Quote word for word the lines from the one containing "Screen dimensions: 1102x546" through the one containing "tap(951, 82)", leaving out the pictures.
-- BEGIN Dataset extract --
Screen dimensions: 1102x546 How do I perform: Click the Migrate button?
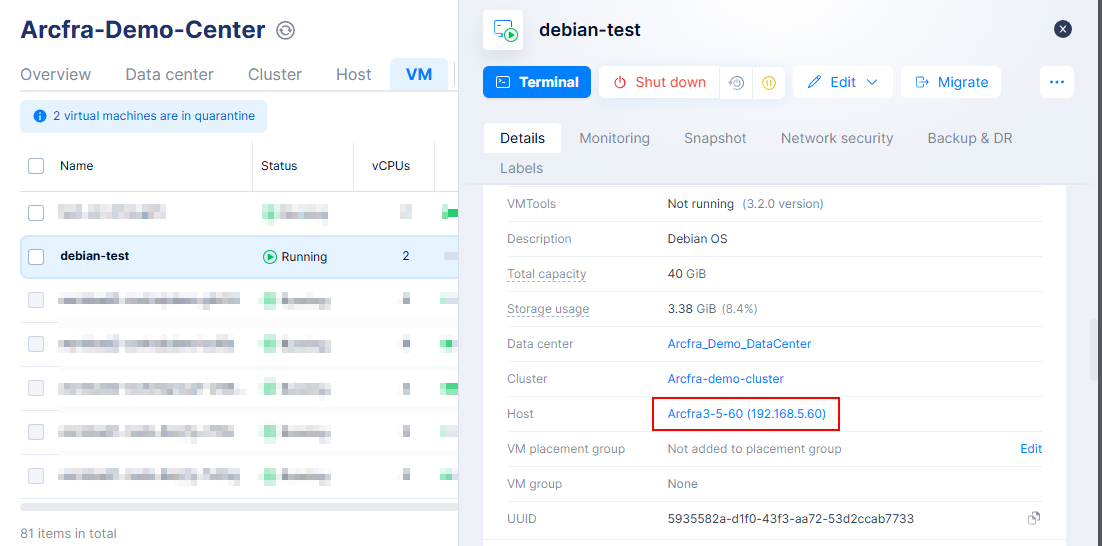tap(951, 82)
-- END Dataset extract --
-- BEGIN Dataset extract --
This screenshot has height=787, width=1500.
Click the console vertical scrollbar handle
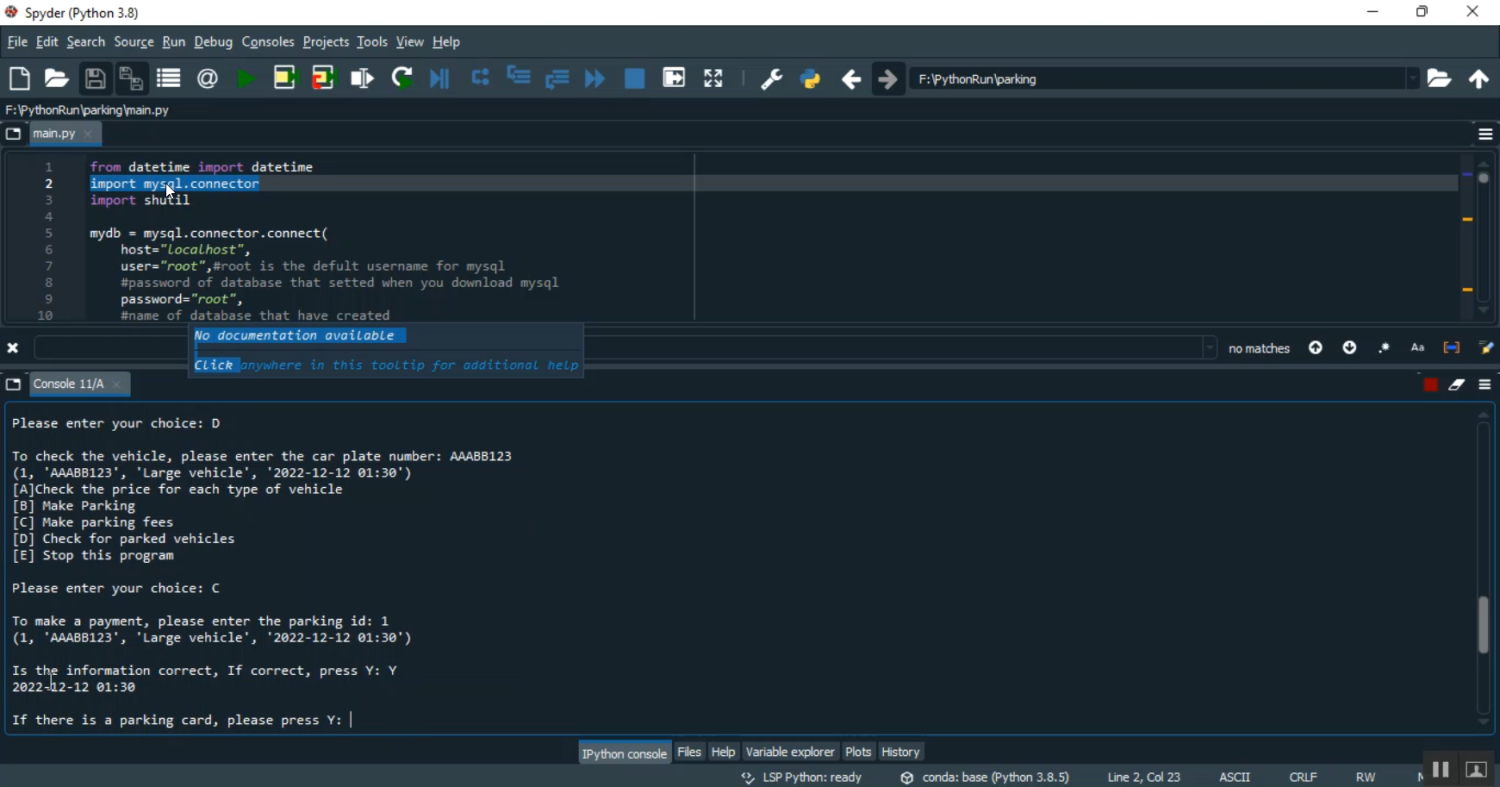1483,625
-- END Dataset extract --
→ **Answer to this exercise**
Screen dimensions: 1102x546 How do I perform: Click the Migrate button?
tap(951, 82)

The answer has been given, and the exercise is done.